The California almond industry is doing very well as a leading crop desired by consumers around the world. That’s according to many people in the industry, but one person who knows even more is Buddy Ketchner who runs a consulting firm called Brand K Strategies working with food companies and industries to help them navigate the changing food world at a strategic level. He’s based in Boulder, CO, but he is heavily involved in the California almond industry.
“I think the almond industry is one of the great success stories in American agriculture. And I think it’s living in a place now where people connect to almonds for so many different reasons, for the health, because it’s from nature, it’s unprocessed, it’s convenient, it’s portable. Almonds are almost the perfect food for what people are looking for today,” Ketchner said.
“And I think over the last 20 years of work, establishing that trust with consumers and with customers on what almonds, not only what they are, but what they stand for, has put us in a really great place,” he said.
And Ketchner says when people make food choices, they’re thinking beyond just what they’re buying. “Part of what they’re doing is they’re signaling what’s important to them, and I think almonds align with people’s values in a lot of ways.
“Over the last few years, we’ve come under some scrutiny because of water usage and other things, and I think those issues are important,” he said. “And I think one of the things we have to do in the industry is make sure that we’re always telling our story and lathering up our story and balancing our stories. Not only on why almonds are good for you, but why almonds are good. And I think that’s really important for us.”
“And ultimately building demand and continuing to grow this industry is about something bigger than just marketing; it’s about telling our story as an industry, not only what we grow, but how we grow it and why we grow it,” he said.
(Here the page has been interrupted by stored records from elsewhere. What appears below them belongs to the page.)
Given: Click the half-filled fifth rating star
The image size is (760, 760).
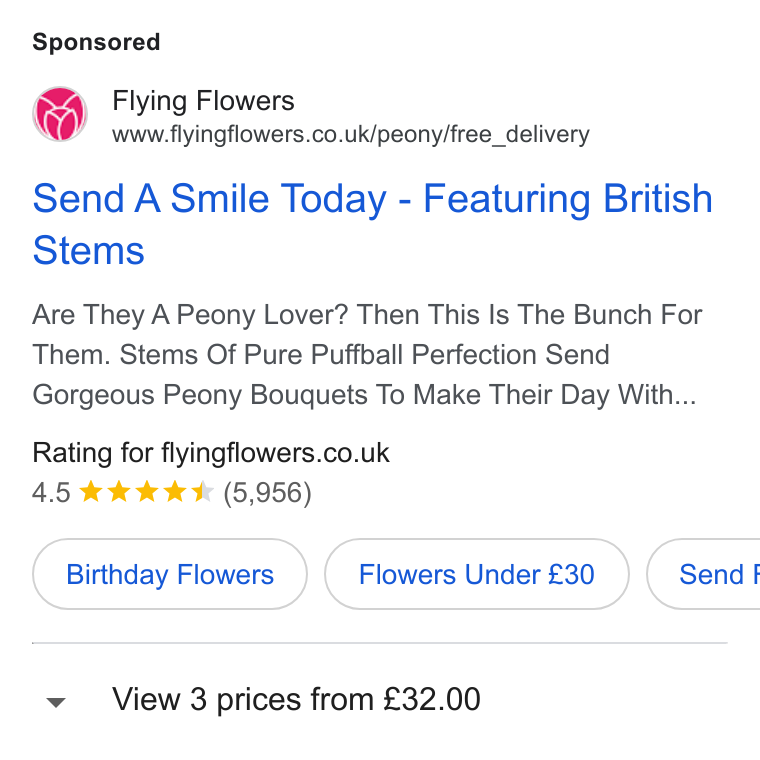Looking at the screenshot, I should coord(202,491).
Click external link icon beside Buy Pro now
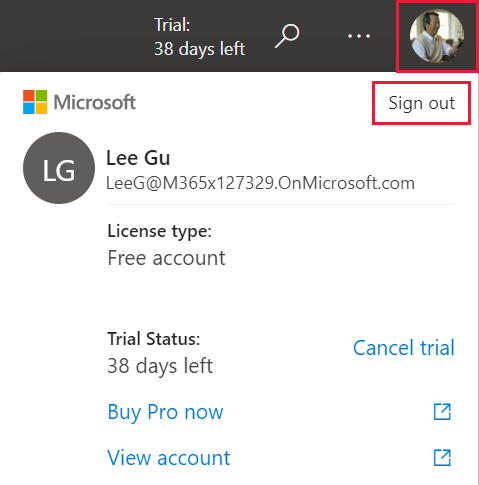Screen dimensions: 479x485 [442, 412]
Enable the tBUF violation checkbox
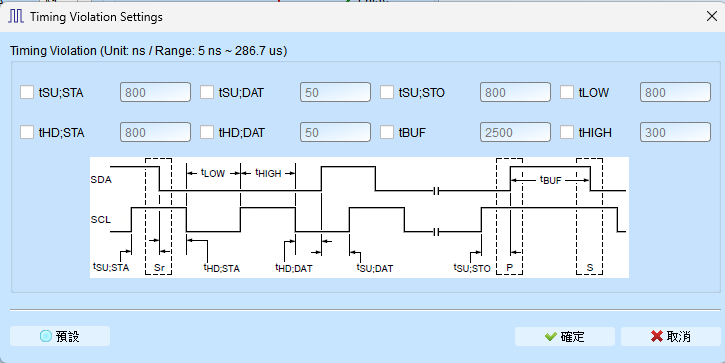This screenshot has width=725, height=363. [x=387, y=132]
Ketchner explained that one of the cornerstones of the industry’s success has been the investment in research where it’s applied into practice.
“When you have an industry where 76 to 78% of the industry is using some form of drip irrigation or micro sprinklers, but in more sustainable irrigation techniques, that is so far above most industries, almost any other industry,” he said.
And so investing in the research, investing in the technology and then applying it in the field has really mattered.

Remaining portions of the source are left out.